Monday, July 3, 2023

Mexican Lasagna (With Homemade Enchilada Sauce)

This turned out really great!  I used a couple of different recipes as my inspiration, along with my traditional lasagna making skills, to come up with this dish.  The flavors really compliment each other and this is a lot easier than making traditional enchiladas – and Italian Lasagna, for that matter.  As an added bonus – the homemade enchilada sauce recipe is to die for!  So easy to make and so much more flavorful than the canned version.  That said, if you’re in a rush – you could used canned enchilada sauce too.  Whatever works best for you. Cheers!

 

Ingredients

Olive oil

1 1/4 pounds 93% lean ground beef or ground turkey

1 teaspoon salt

1 tablespoon chili powder

1 tablespoon ground cumin

1 tablespoon ground coriander seeds

1/4 teaspoon cayenne

2 medium onions, chopped (about 2 1/2 cups)

1 red bell pepper, stem and seeds removed, chopped (about 1 cup)

3 garlic cloves, peeled and minced or grated

1 (7-ounce) can diced green chiles – mild or medium depending upon your liking

1/2 teaspoon dried oregano

18 (6-inch) yellow corn tortillas

2 cups coarsely grated Monterey Jack cheese (about 8 ounces)

2 cups coarsely grated mild cheddar cheese (about 8 ounces)

Or – you could use 4 cups of a Mexican Cheese mixture or even Pepper Jack if you want to add a little extra zing

Homemade Enchilada Sauce (Recipe Follows)

To serve: Sour cream, Avocado or Guacamole, Cilantro and Salsa if you’d like. 

Directions:

I start by making the Enchilada Sauce so it’s ready to use had a chance to cool down.  (Recipe follows)

Heat 2 tablespoons olive oil in a large sauté pan or cast iron frying pan on medium high heat. Add the ground meat, breaking it up as you add it.

Season with the salt, chili powder, cayenne, cumin, and coriander. Increase the heat to high. Continue cooking until the meat is cooked through.  Use a slotted spoon to remove the meat from the pan to a bowl. Set aside.

Add another tablespoon of olive oil to the empty pan used to cook the meat and set over medium heat. Add the onions and chopped bell peppers. Cook until onions have softened, about 5 minutes. Add the garlic, green chilies and oregano.  Cook for an additional minute or two.  Add the meat back to the pan and mix well.  Turn off burner.

Preheat oven to 350°F.  Assemble the casserole in a 9 x 13 baking dish that has been sprayed with nonstick cooking spray.

★ ★ ★ ★ ★

PROBLEM TO WORK ON
From the Mexican lasagna recipe, pull out the passage that opens with the words "1/2 teaspoon dried" and stops after "cheddar cheese (about 8 ounces)", copying it word for word.

SUPPLIED DATA
★ ★ ★ ★ ★

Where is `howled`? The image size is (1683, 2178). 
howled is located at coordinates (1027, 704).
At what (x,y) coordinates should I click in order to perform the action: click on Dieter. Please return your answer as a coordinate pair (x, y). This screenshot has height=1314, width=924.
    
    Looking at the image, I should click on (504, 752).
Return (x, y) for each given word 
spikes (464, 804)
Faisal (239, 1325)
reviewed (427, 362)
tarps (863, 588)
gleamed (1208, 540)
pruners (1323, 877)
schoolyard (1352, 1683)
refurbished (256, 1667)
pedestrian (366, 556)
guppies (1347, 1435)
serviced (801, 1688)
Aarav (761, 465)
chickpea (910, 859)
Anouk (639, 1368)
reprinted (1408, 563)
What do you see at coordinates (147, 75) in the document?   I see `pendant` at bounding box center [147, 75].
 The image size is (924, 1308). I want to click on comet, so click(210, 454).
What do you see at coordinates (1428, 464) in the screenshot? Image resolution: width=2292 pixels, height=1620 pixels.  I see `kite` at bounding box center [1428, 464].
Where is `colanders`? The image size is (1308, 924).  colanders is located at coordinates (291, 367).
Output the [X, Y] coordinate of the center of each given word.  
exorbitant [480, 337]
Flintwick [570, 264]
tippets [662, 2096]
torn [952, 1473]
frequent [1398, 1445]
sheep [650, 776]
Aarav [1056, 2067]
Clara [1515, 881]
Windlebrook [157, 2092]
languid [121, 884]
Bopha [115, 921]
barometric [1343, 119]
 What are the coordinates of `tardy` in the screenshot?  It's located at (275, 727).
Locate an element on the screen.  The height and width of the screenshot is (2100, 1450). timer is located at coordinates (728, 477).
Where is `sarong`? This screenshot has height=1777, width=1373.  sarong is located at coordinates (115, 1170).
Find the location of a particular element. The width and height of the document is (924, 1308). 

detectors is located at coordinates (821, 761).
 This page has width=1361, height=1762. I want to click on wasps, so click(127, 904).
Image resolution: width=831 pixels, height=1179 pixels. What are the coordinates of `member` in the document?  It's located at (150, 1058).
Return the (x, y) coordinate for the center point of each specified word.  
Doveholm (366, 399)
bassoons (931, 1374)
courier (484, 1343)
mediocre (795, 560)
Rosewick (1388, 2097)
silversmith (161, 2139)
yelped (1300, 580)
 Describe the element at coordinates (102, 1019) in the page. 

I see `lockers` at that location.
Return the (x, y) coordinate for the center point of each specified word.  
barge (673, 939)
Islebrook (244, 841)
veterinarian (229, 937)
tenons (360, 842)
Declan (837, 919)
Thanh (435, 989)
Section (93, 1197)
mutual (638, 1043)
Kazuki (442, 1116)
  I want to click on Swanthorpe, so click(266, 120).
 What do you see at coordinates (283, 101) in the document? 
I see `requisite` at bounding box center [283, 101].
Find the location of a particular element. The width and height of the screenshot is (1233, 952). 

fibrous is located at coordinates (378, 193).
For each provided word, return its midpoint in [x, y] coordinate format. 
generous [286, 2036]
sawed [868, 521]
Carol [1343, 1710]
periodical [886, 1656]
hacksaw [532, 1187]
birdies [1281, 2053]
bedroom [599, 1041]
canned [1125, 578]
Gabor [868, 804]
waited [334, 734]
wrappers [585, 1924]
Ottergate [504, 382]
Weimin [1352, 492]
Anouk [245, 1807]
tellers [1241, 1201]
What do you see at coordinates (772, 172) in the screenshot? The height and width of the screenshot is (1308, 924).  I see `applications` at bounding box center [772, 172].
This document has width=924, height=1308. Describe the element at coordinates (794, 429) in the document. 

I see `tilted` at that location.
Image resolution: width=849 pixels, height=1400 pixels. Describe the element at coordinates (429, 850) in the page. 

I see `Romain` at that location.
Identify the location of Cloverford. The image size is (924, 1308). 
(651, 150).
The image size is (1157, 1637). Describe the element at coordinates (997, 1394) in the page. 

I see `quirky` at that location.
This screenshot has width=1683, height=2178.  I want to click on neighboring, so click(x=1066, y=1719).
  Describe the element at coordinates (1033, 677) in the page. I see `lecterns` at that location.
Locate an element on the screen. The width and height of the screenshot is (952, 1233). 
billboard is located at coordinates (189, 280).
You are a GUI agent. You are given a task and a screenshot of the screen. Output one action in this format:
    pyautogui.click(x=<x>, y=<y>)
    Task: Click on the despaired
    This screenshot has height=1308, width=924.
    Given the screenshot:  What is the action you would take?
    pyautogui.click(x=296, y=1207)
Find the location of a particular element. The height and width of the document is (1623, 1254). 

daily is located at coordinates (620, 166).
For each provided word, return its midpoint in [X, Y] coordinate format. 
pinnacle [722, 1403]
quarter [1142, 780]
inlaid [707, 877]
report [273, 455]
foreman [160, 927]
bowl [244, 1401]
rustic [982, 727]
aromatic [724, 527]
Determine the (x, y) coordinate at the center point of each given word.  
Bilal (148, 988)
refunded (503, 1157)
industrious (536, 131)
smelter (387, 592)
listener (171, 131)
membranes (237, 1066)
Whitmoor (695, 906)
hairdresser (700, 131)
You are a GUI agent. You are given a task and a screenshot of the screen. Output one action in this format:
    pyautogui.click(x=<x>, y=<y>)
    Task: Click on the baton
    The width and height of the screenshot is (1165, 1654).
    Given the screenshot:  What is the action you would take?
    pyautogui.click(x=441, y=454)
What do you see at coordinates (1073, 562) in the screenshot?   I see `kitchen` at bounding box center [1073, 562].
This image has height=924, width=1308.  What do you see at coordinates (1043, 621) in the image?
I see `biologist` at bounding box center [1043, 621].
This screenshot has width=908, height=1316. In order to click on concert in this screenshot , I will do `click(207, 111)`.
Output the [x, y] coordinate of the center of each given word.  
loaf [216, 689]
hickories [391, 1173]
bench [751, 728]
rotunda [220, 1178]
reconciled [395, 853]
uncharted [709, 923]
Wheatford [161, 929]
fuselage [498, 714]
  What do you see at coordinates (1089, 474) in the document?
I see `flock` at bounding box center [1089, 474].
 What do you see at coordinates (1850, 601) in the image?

★ ★ ★ ★ ★

SOLUTION FOR THIS PROBLEM
1/2 teaspoon dried oregano

18 (6-inch) yellow corn tortillas

2 cups coarsely grated Monterey Jack cheese (about 8 ounces)

2 cups coarsely grated mild cheddar cheese (about 8 ounces)